Antusiasme peserta mengalami peningkatan dari waktu ke waktu. Pada awal pelaksanaan, peserta yang mengikuti senam hanya sekitar enam hingga tujuh orang. Namun, seiring berjalannya waktu, para lansia mulai mengajak tetangga dan teman sebayanya sehingga jumlah peserta semakin bertambah.
Beliau juga mengungkapkan bahwa mengajar lansia memerlukan pendekatan yang berbeda dibandingkan kelompok usia lainnya. Gerakan senam harus disesuaikan dengan kemampuan fisik peserta. Bagi lansia yang memiliki keterbatasan mobilitas, senam dilakukan dengan bantuan kursi, sedangkan peserta yang sudah terbiasa berolahraga dapat mengikuti gerakan yang lebih aktif.
Pelaksanaan senam lansia memerlukan penyesuaian khusus, terutama dalam pemilihan irama musik dan penyusunan gerakan. Irama lagu yang digunakan harus lebih pelan agar mudah diikuti oleh peserta, sementara gerakan disusun dengan mempertimbangkan keamanan dan kenyamanan lansia.
Selain itu, menurut instruktur senam, kegiatan yang diberikan tidak hanya berupa senam kebugaran. Untuk mengurangi rasa bosan, setiap pertemuan diberikan variasi gerakan dengan memanfaatkan alat bantu sederhana, seperti handuk dan stik. Variasi tersebut bertujuan agar peserta tetap bersemangat mengikuti kegiatan sekaligus merasakan pengalaman senam yang lebih menarik meskipun telah memasuki usia lanjut.

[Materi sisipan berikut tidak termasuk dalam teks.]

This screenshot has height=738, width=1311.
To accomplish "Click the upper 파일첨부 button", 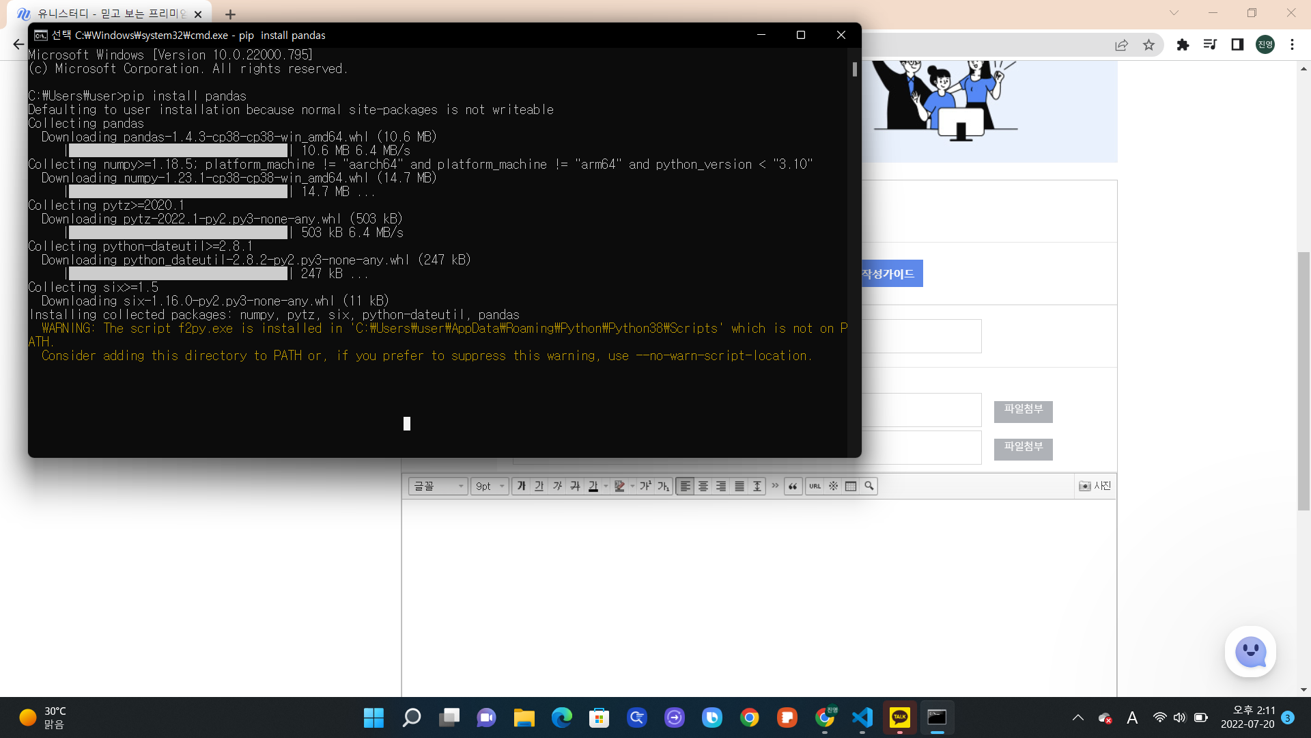I will [x=1023, y=411].
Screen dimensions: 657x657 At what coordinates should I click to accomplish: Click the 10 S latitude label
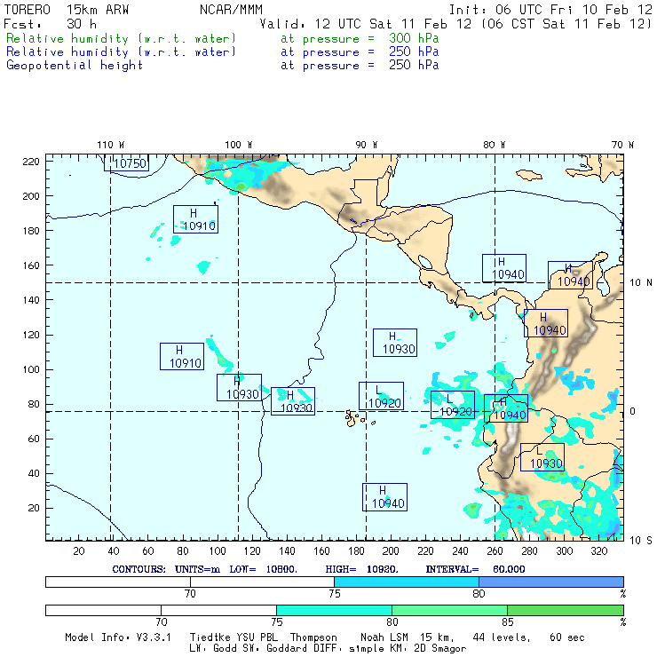coord(641,540)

Salah seorang peserta senam, Ibu Harto, mengaku merasakan manfaat yang signifikan setelah rutin mengikuti senam tersebut. Menurutnya, kondisi yang sebelumnya mengganggu aktivitas sehari-hari kini berangsur membaik karena mengikuti senam dan latihan yang dilakukan secara konsisten.

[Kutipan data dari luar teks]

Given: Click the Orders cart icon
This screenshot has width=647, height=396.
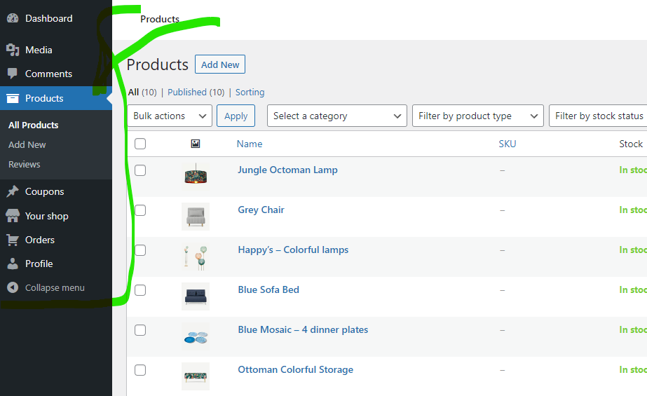Looking at the screenshot, I should pos(13,240).
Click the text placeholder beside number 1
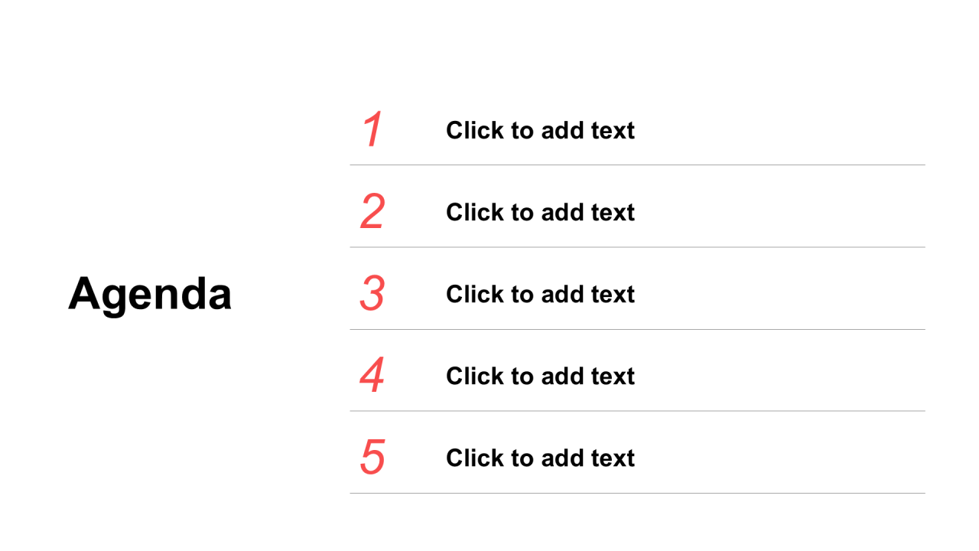 [x=540, y=130]
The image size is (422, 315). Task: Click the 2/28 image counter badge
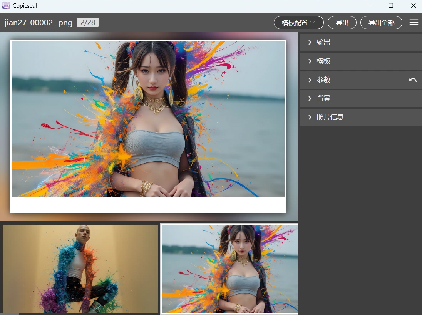88,23
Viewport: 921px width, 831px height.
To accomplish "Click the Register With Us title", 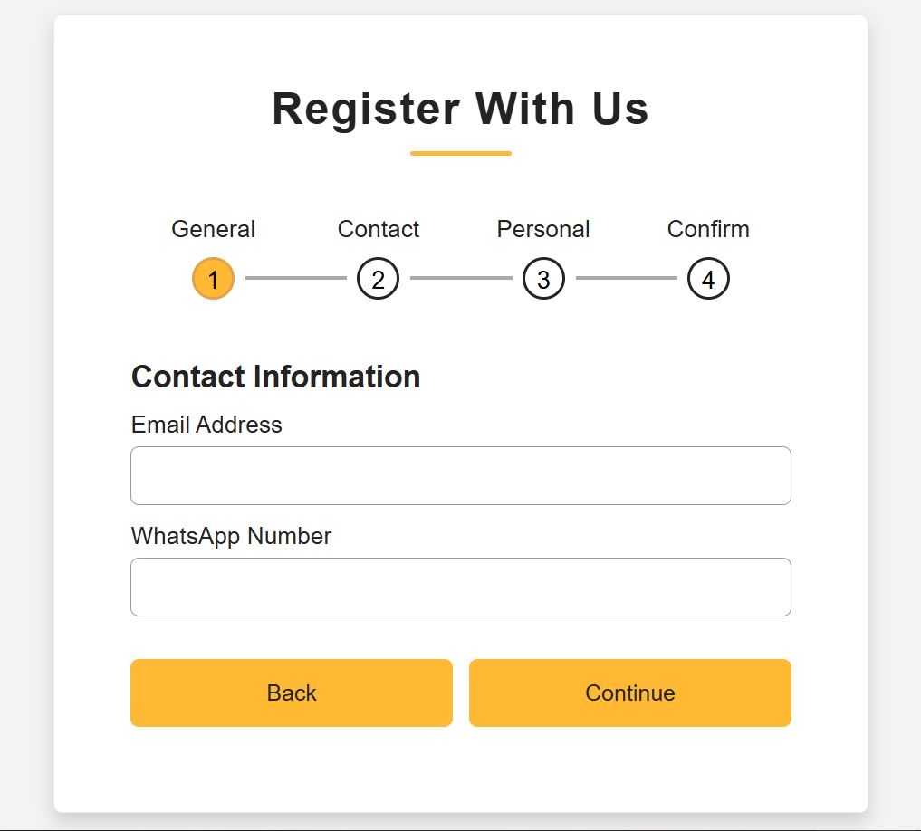I will (x=460, y=109).
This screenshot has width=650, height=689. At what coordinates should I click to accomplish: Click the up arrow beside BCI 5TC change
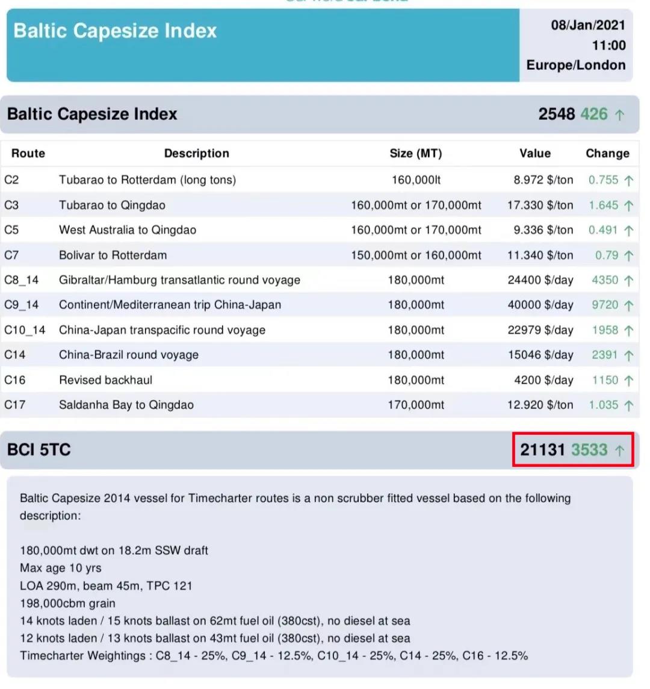coord(620,449)
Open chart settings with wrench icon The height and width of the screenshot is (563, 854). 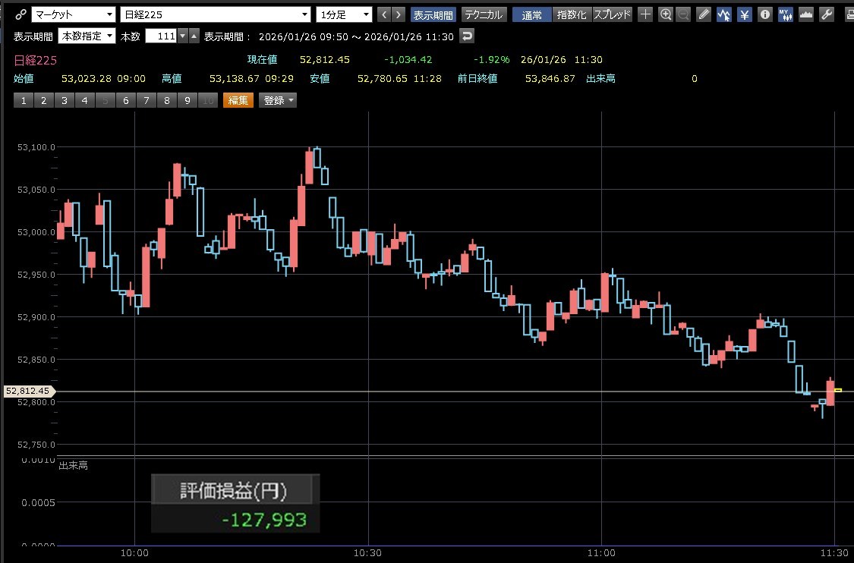(827, 14)
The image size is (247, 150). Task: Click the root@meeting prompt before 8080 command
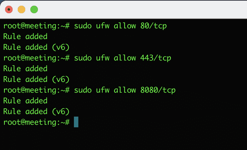pos(36,90)
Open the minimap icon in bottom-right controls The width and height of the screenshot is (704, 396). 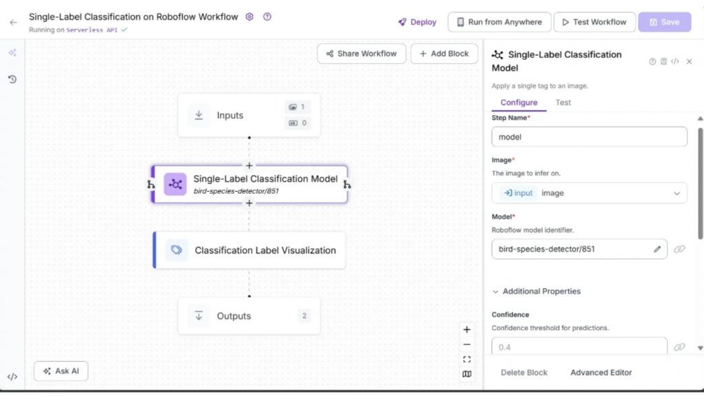[467, 374]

“Saya dulu sempat mengalami frozen solder di bagian lengan tangan kiri dan kanan, setelah mengikuti senam dan saya sering latihan sendiri di rumah, alhamdulillah frozen solder saya membaik dan tidak sakit lagi,” ujar Ibu Harto.

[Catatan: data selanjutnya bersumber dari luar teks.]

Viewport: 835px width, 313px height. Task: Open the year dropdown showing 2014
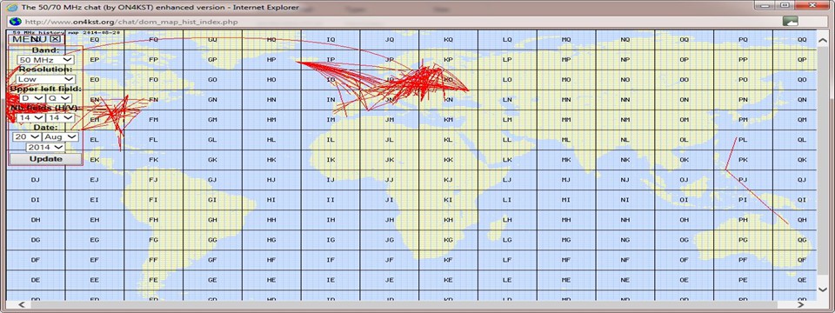coord(45,147)
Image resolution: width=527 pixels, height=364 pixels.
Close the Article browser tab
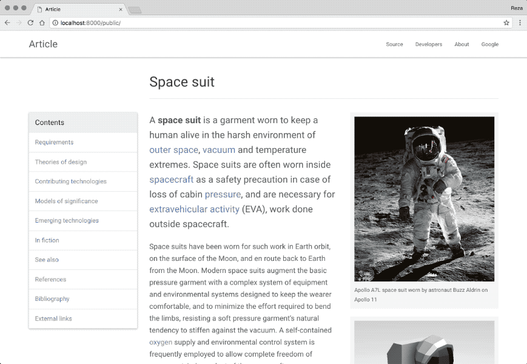click(x=121, y=10)
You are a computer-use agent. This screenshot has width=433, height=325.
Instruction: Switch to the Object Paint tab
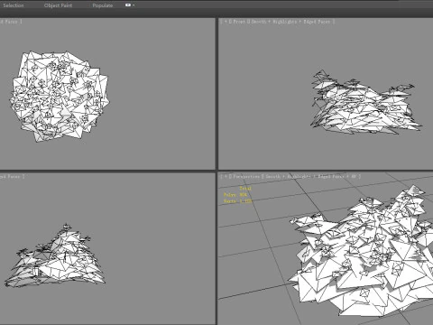58,5
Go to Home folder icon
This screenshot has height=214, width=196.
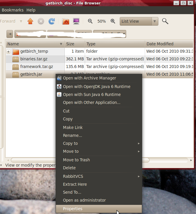click(x=66, y=21)
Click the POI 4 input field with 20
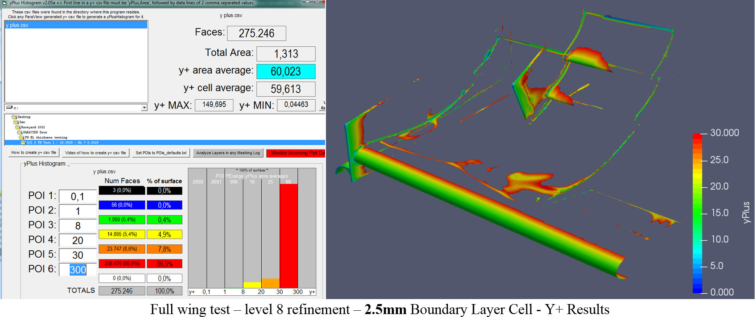Image resolution: width=755 pixels, height=317 pixels. (78, 241)
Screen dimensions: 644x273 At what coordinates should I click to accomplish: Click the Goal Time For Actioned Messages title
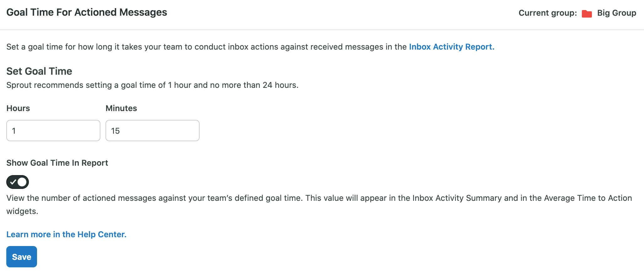click(x=87, y=12)
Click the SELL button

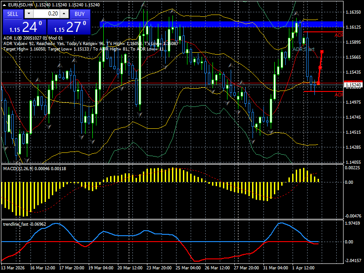point(13,14)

Ia mengatakan, selain mengikuti senam secara rutin, dirinya juga melanjutkan gerakan-gerakan latihan secara mandiri di rumah. Kebiasaan tersebut, menurutnya, membantu mempercepat proses pemulihan sehingga rasa nyeri yang sebelumnya sering dirasakan kini sudah jauh berkurang dan tidak lagi mengganggu aktivitasnya.
Dengan demikian, kegiatan senam lansia di RT 03 RW 08 Kelurahan Sidosermo ini menunjukkan bagaimana sebuah program sederhana dapat memberikan dampak sosial yang besar. Melalui olahraga bersama, tercipta lingkungan yang lebih peduli terhadap kesehatan dan kesejahteraan lansia. Dukungan dari pengurus RT, kader kesehatan, serta warga sekitar menjadi faktor penting dalam menjaga keberlangsungan kegiatan ini.
Lebih dari sekadar menjaga kebugaran tubuh, senam lansia telah menjadi wadah yang mempertemukan banyak cerita, tawa, dan persahabatan. Di RT 03 RW 08 Kelurahan Sidosermo, senam membuktikan bahwa kesehatan bukan hanya tentang kondisi fisik yang prima, tetapi juga tentang hadirnya hubungan sosial yang hangat dan kehidupan yang lebih bermakna di usia senja.
Melalui langkah-langkah sederhana yang dilakukan bersama, para lansia menunjukkan bahwa tetap aktif, sehat, dan bahagia dapat diwujudkan dalam kebersamaan. Karena pada akhirnya, senam lansia bukan hanya tentang bergerak mengikuti irama, melainkan juga tentang merawat silaturrahmi dan mengusir sepi dengan semangat kebersamaan.